**SUPPLIED MATERIAL:**
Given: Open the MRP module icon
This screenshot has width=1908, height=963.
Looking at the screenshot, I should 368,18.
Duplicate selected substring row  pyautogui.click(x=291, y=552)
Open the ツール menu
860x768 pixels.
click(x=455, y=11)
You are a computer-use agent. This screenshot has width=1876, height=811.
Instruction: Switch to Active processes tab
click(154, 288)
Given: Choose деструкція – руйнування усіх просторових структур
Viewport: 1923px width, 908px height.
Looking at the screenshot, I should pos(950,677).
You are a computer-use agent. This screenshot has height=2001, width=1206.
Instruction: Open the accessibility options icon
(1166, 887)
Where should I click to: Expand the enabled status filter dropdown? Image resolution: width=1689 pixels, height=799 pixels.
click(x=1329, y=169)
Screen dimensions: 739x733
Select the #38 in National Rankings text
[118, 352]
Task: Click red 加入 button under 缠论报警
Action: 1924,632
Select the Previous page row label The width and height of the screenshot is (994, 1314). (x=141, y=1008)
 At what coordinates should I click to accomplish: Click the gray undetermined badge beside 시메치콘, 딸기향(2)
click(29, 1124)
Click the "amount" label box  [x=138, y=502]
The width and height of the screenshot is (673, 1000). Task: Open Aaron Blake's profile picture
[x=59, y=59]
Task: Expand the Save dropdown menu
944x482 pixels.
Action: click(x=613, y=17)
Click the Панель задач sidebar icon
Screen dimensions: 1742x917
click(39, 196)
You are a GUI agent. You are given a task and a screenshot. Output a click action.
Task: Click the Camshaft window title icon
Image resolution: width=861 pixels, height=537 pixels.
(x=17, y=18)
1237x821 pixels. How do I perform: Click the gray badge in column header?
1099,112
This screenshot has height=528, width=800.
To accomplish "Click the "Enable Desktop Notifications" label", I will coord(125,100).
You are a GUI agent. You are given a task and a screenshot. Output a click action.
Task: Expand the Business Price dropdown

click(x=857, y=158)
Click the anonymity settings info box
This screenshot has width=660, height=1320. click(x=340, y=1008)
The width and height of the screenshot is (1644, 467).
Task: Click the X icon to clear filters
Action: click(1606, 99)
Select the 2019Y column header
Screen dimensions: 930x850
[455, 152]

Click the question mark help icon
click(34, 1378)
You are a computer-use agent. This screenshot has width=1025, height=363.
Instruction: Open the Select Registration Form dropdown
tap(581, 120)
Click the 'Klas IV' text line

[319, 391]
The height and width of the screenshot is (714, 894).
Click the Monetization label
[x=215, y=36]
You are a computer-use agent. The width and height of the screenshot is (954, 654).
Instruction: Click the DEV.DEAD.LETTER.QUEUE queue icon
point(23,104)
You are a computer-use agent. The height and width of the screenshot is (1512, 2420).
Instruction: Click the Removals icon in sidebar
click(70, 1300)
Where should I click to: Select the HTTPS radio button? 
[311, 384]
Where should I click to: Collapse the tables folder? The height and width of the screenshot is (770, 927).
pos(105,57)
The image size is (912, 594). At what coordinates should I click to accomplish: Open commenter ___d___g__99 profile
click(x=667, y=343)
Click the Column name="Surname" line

**GOAL OF THE EXERCISE:**
Pick out each line of the listing above that contains the string "icon", treating uppercase and lowercase letters as distinct.

**FULL OUTPUT:**
Given: Open the MRP module icon
Instruction: Open the accessibility options icon
Click the Панель задач sidebar icon
Task: Click the Camshaft window title icon
Task: Click the X icon to clear filters
Click the question mark help icon
Instruction: Click the DEV.DEAD.LETTER.QUEUE queue icon
Instruction: Click the Removals icon in sidebar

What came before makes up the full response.